After completing his engineering degree a few years before the ‘club culture’ really picked up in India, KT was an introverted student. He realised his passion for bikes at a young age through his father, who used to take the family out on his Rajdoot back in the day. He saved from his monthly stipend during college and bought his first vintage Jawa for Rs 5,000, in 2001. “It wasn’t that big a collectable item back then,” he says. He now owns half a dozen Jawas and Yezdis.
“Soon, I got to know about a club that goes out for rides. I thought it was an easy way to connect with people. Back then, even riding along with 5 or 6 others gave you a sense of being a biker, because this culture hadn’t blossomed before 2010 or so. This was in Mumbai, and the factions of this club have spread all over the country. Pune gets around 200 participants for Jawa Day now.”

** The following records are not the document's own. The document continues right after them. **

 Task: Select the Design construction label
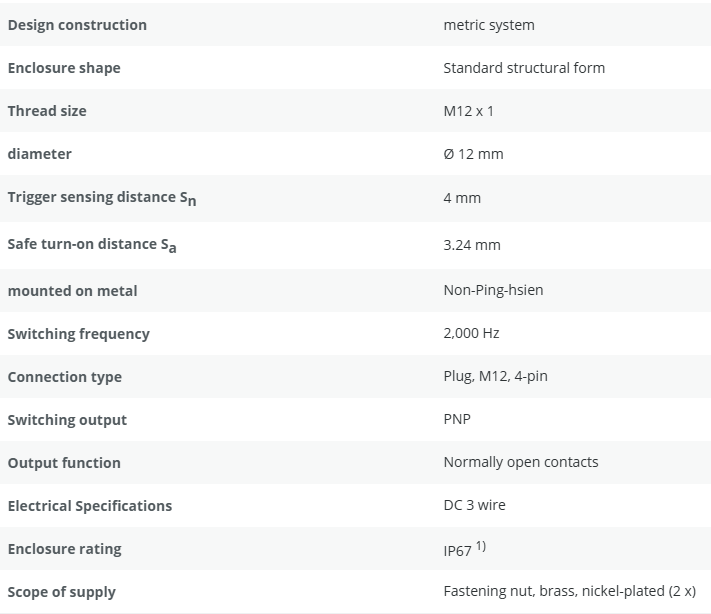pos(77,25)
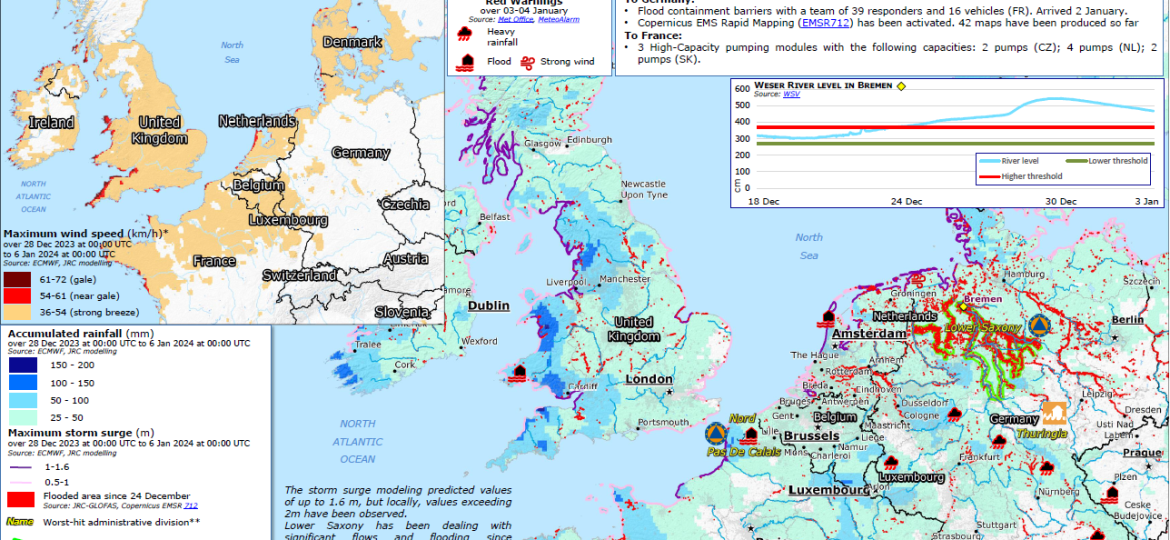Viewport: 1170px width, 540px height.
Task: Open the Met Office source link
Action: [x=516, y=18]
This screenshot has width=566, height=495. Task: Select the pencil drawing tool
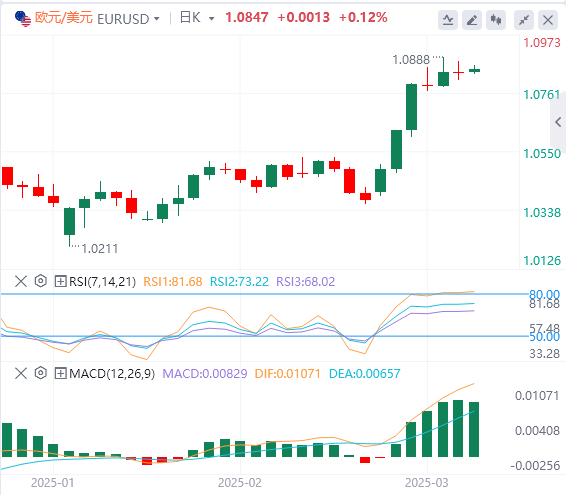(472, 20)
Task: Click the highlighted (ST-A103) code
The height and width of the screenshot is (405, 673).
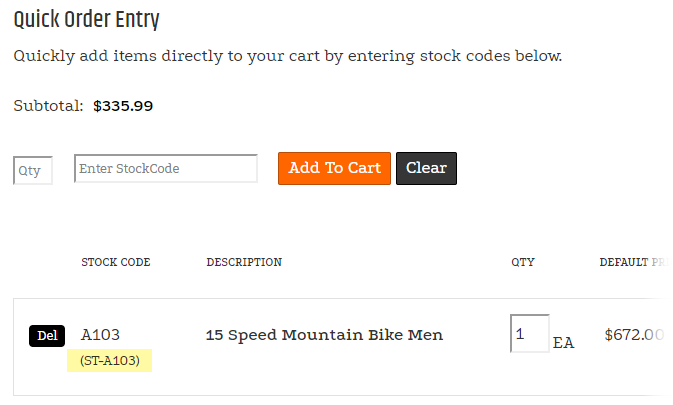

Yes, there’s an actual International Jawa Day that’s celebrated all over the world on the second Sunday of July. The activities of the Bangalore Jawa Yezdi Motorcycle Club (BJYMC) on the occasion have garnered particular attention. “Up to 600-700 bikes participated in the 2018 edition, while the footfall crossed 2,000,” says the administrator Roshan Kamat, a software engineer. He owns 15 bikes and has been riding/collecting them for as many years.
Both Thareja and Classic Legends CEO Joshi recognise the equity that these enthusiasts have lent the brand over the last two decades. “These guys are the real custodians. The people, the stories, the mechanics — they are Jawa. The brand is about conversation. It’s about the community. It’s about like-mindedness.” Thareja says.
Boman Irani’s contribution in keeping the brand alive is no less significant. His slickly done website Yezdi.com details the history of the erstwhile company and the many iconic models it created. Moreover, his long association with the Jawa/Yezdi clubs across the country should be an asset to the new company. “They’ve ridden the bikes back in the ‘60s and ‘70s when roads didn’t even exist in India,” he says, “Neither was the Facebooks or the Instagrams. They caught up over drinks and shared the Jawa chronicles, which have passed on through generations. That’s why the later generations are curious about the brand, too.”